WASHINGTON, DC, May 21, 2004 (ENS): District of Columbia students will not be eating irradiated hamburgers any time soon. The District of Columbia Board of Education voted eight to one on Wednesday night in favor of a resolution that forbids the 167 schools in the DC system from purchasing irradiated food for any of its meal programs for five years.

Although the school system does not now serve irradiated food, it could choose to do so. The U.S. Department of Agriculture (USDA) last year approved the use of irradiated ground beef in the National School Lunch Program. The program provides free or reduced price school lunches to 27 million children annually. Sixty percent of the more than 65,000 students in the DC school system qualify for the federally subsidized meal program.

The school officials’ decision was welcomed by nonprofit organizations Public Citizen and the Youth Education Alliance, who had lobbied the Board of Education to ban irradiated food.

“We’re happy that the school board banned irradiated meat because we didn’t want students to be worried about what was on their lunch trays,” said Mayonna Bangura, youth organizer for the Youth Education Alliance and a 10th grade student at Calvin Coolidge Senior High School. “It’s a first step in the right direction towards healthy, safe and better tasting lunches.”
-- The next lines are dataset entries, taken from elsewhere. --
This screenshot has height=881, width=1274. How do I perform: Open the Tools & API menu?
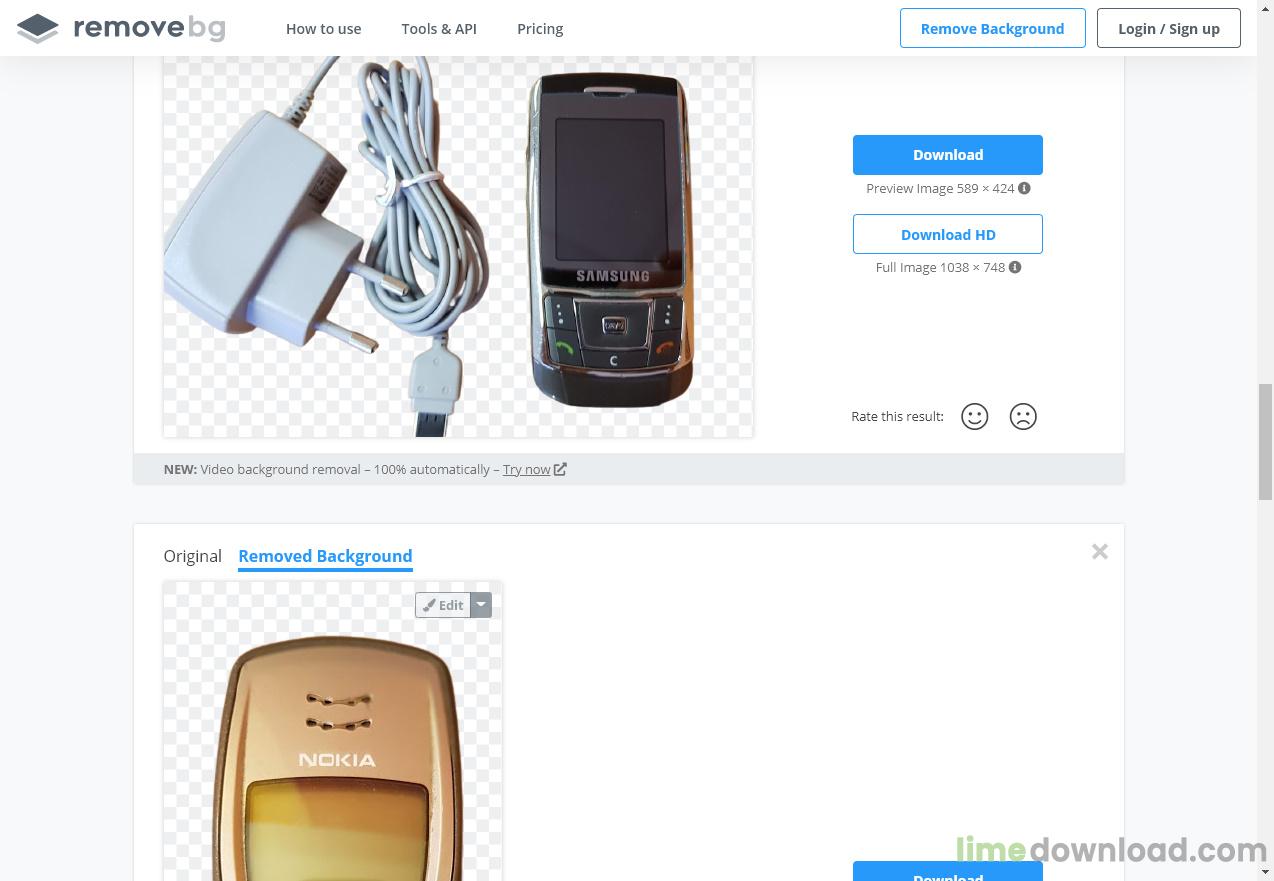(x=439, y=29)
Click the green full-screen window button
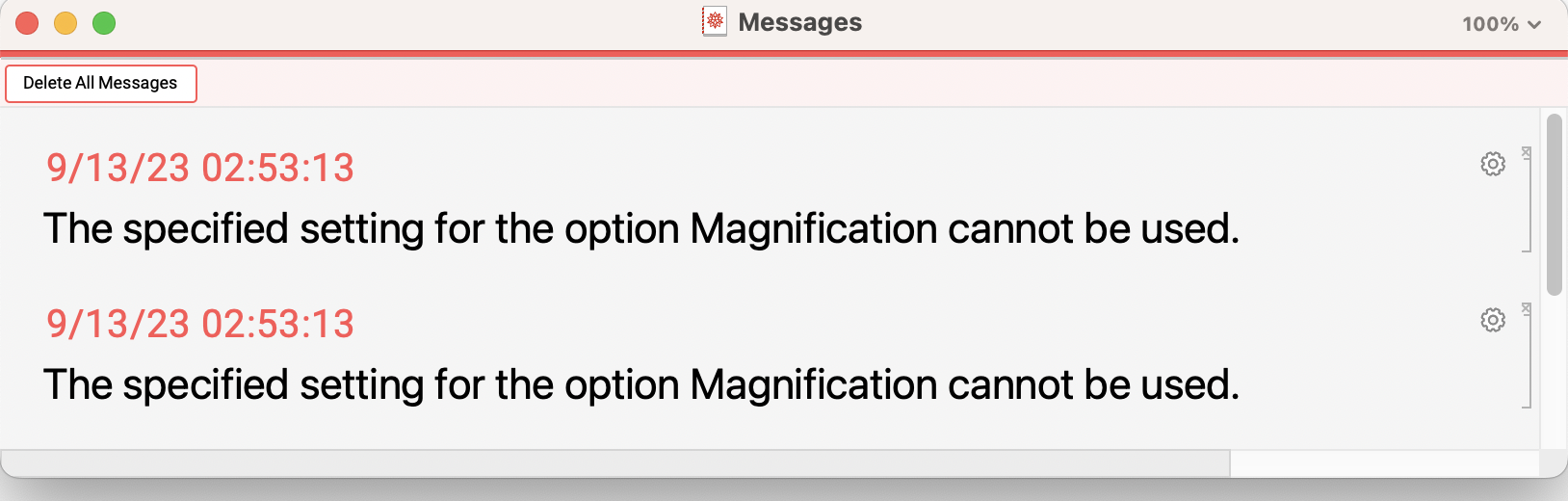 tap(104, 23)
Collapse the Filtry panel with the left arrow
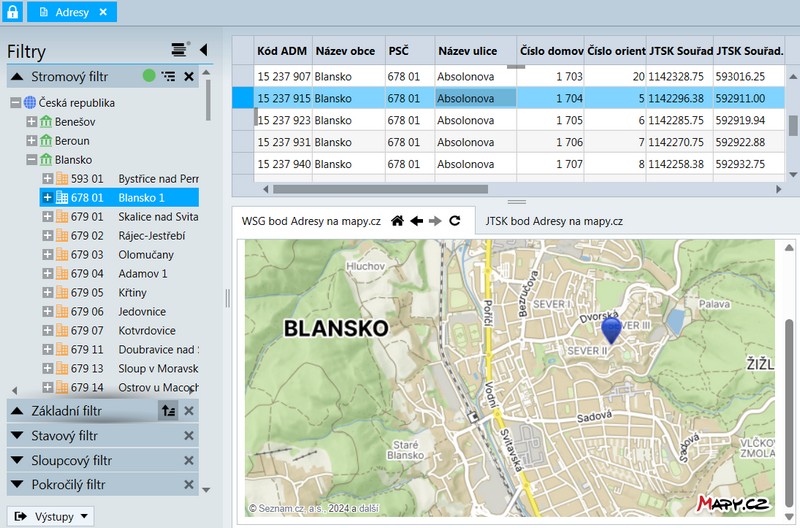 [x=203, y=49]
The groups said banning irradiated food from school cafeterias is one way to safeguard students who would otherwise have no way to protect themselves from eating meat that has been treated with the controversial irradiation technology. Irradiation exposes food to a dose of ionizing radiation to kill bacteria.

Federal law states that while irradiated meat must be labeled in grocery stores, it does not have to be labeled when served in school cafeterias, restaurants or hospitals.
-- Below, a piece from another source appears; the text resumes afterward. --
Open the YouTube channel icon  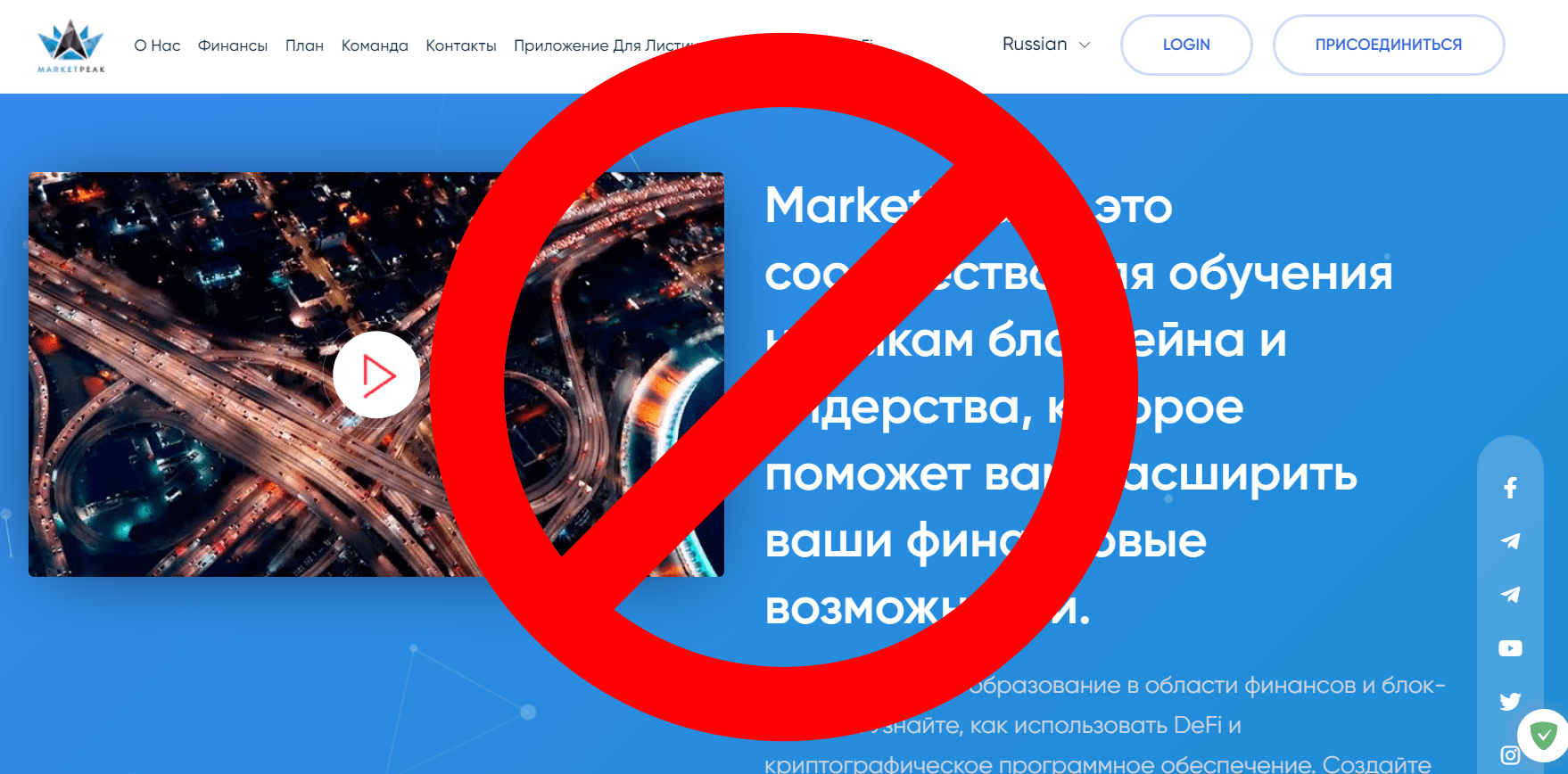1510,648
While the USDA says irradiated foods are safe, critics of the process say it produces chemicals that are known or suspected carcinogens. Research presented to the U.S. Food and Drug Administration (FDA) in 2001 has shown that one class of these chemicals, cyclobutanones, promotes cancer development as well as causes genetic damage to human cells.

Public Citizen and the Center for Food Safety asked the FDA in November 2001 to refrain from legalizing irradiation for any additional types of food until cyclobutanones are tested for safety.
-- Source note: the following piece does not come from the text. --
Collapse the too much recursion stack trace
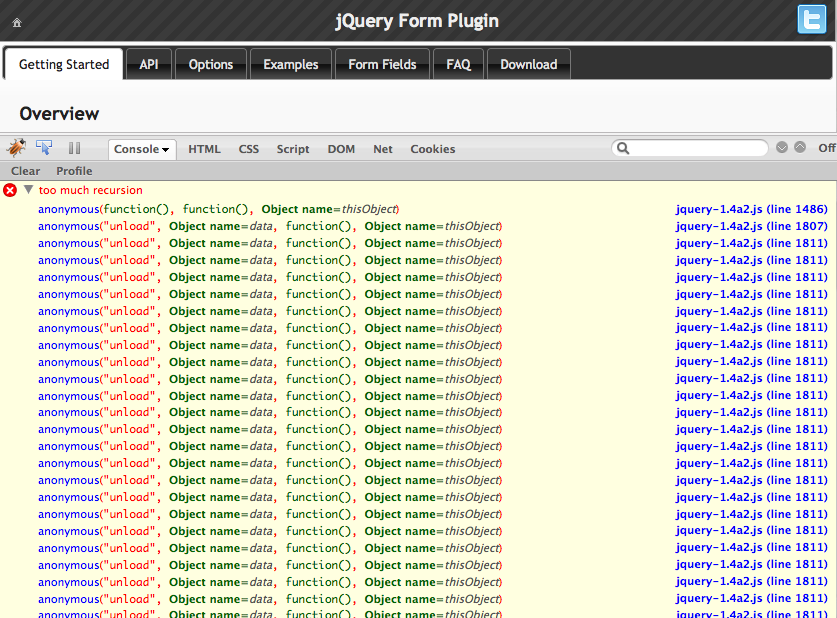(x=29, y=189)
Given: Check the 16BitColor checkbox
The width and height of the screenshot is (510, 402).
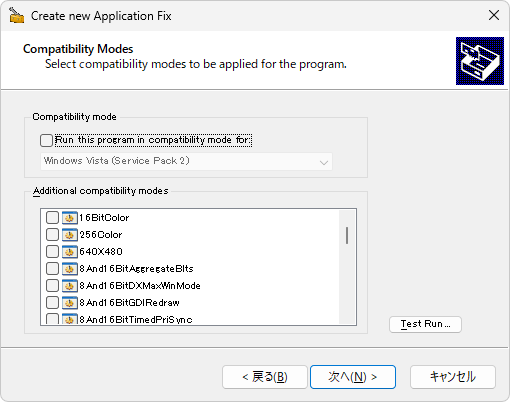Looking at the screenshot, I should 52,218.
The students also called on the board to improve the quality, safety and wholesomeness of food served in D.C. schools.

A recent WJLA (Channel 7) report revealed that 143 of 155 District schools needed “immediate action” to clean up their cafeterias. "Contributing to the filthy state of the cafeterias were rodent feces, spiders and dead insects, along with insulation materials that had fallen into the food preparation area because of aging building conditions," the TV program was quoted as saying.

Irradiation does not help prevent food contamination in any of these situations. The procedure cannot prevent cross-contamination once packages are opened nor can it kill the abnormal protein that causes mad cow disease.

“Instead of spending more money on irradiated meat – which will not solve the most common contamination problems in DC’s cafeterias – we can now focus on bringing fresher and healthier ingredients to improve students’ lunches,” said Monique Mikhail, organizer for Public Citizen’s Safe Lunch Campaign.

Irradiated meat is not popular with schools. To date, no school district has purchased irradiated meat through the USDA for the 2004-2005 school year.